| TEXT SECTION |

● ● ● ● ●

Monday, June 13, 2005
It's what they leave out that counts
Posted by:
Hammer / 10:28 AM
Time has obtained a log detailing the treatment of Mohammed al Qahtani, Detainee 063 at Gauntanamo Bay. Captain Ed
says it's no big deal:
- Standing for prolonged periods (perhaps best referred to as the Disneyland treatment)
- Shaving of facial hair
- Solitary confinement
- Pouring water on his head
- Poking a finger into his chest
- Removal of some clothing
- Puppet shows -- no, I'm not kidding
- Being in the same room as attractive women
Worst of all, the one method on which Human Rights Watch could nail the US military, is the playing of music by Christina Aguilera as a punishment for non-cooperation. Other than Michael Bolton, which I believe would be an explicit Geneva Convention violation, it's hard to imagine a crueler torture.

● ● ● ● ●

| DATA |
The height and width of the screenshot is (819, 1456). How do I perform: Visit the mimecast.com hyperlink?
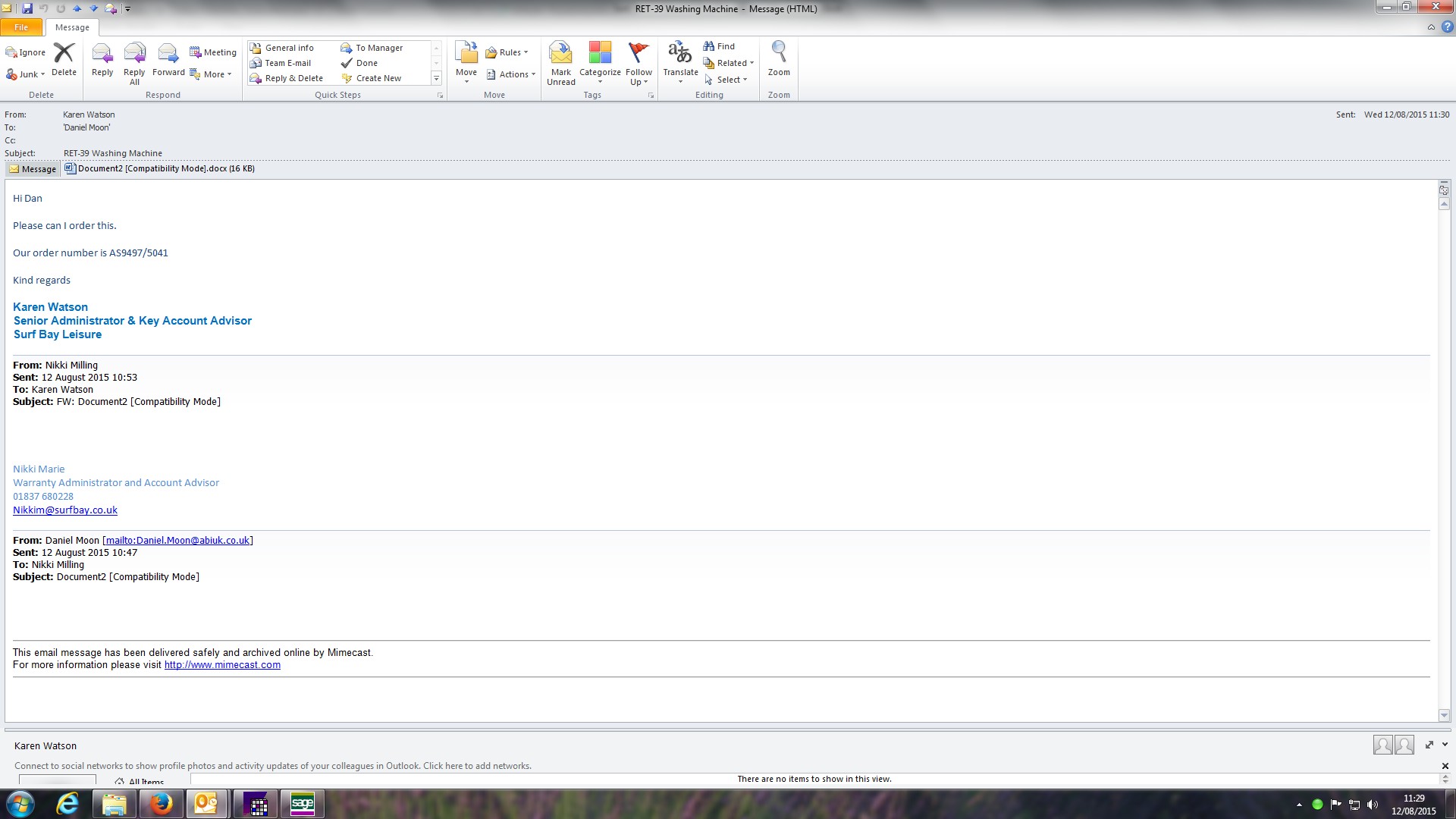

● ● ● ● ●

| REQUIRED WORK |
Answer these questions about the blog post on Detainee 063:
1. Who posted it, and at what time?
2. Which publication obtained the log of Mohammed al Qahtani's treatment?
3. Whose music was played as a punishment for non-cooperation?

| PROBLEM SOLUTION |
1. Hammer, at 10:28 AM.
2. Time.
3. Christina Aguilera's.